**WHAT THE TASK REQUIRES**:
Tally the lines in the data below that contain the string "label" and give only the number.

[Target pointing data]
#####

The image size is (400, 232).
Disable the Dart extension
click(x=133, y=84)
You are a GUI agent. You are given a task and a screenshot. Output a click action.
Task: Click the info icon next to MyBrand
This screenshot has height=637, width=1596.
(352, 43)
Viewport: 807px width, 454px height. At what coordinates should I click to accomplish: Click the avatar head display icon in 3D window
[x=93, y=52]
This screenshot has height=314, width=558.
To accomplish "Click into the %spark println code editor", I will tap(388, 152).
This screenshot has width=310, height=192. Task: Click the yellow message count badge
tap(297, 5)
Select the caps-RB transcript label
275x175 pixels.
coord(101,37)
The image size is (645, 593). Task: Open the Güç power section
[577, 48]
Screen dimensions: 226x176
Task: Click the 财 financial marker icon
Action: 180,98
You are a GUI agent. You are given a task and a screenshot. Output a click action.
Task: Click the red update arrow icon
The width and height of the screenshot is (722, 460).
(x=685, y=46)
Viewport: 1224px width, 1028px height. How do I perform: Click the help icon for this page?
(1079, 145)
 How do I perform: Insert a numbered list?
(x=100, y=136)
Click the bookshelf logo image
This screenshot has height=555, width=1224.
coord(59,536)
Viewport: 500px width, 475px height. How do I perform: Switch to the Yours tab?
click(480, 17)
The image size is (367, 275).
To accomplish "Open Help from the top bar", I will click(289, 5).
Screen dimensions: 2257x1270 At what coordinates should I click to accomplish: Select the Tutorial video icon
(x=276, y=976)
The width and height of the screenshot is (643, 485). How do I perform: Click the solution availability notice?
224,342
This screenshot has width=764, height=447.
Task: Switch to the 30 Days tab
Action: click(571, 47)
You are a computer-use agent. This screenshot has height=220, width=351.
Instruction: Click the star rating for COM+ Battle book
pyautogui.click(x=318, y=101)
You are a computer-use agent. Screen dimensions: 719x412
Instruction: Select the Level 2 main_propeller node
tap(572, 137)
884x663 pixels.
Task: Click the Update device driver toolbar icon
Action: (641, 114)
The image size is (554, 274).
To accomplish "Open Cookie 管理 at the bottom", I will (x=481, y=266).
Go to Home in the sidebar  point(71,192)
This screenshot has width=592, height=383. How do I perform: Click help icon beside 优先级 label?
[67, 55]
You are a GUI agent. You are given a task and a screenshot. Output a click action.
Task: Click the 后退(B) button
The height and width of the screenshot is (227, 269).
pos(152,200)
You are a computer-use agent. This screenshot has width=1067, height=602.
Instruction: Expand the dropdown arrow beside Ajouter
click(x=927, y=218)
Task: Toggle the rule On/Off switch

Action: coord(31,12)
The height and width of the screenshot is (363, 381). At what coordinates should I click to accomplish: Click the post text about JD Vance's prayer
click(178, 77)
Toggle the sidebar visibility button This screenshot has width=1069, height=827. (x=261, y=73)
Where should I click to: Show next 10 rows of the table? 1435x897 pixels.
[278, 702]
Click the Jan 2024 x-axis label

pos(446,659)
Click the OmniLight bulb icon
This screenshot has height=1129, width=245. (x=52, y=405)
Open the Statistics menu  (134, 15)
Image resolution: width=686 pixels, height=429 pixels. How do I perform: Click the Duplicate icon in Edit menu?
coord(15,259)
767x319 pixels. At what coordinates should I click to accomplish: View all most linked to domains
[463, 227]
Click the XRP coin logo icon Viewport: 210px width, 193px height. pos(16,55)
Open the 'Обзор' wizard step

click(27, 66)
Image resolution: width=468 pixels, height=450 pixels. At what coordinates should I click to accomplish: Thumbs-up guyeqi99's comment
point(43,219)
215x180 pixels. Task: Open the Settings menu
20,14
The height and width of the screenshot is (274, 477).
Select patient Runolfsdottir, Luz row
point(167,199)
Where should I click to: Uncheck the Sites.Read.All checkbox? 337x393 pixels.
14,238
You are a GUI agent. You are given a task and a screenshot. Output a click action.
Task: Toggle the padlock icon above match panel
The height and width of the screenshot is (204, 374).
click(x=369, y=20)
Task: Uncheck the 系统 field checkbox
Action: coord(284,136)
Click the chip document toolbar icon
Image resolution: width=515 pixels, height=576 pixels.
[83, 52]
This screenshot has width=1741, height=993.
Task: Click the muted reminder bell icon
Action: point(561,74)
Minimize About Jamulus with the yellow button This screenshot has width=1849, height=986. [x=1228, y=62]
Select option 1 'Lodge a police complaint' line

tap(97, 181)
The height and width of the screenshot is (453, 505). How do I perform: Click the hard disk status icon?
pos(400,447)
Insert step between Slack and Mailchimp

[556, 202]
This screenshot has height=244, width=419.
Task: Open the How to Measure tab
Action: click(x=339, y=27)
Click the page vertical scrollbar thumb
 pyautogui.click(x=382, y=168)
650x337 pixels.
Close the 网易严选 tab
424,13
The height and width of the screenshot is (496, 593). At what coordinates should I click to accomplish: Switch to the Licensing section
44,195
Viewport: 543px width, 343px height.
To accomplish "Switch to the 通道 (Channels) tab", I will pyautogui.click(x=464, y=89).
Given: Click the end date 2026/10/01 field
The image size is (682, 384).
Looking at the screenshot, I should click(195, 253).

#####

**FINISHED TASK**:
3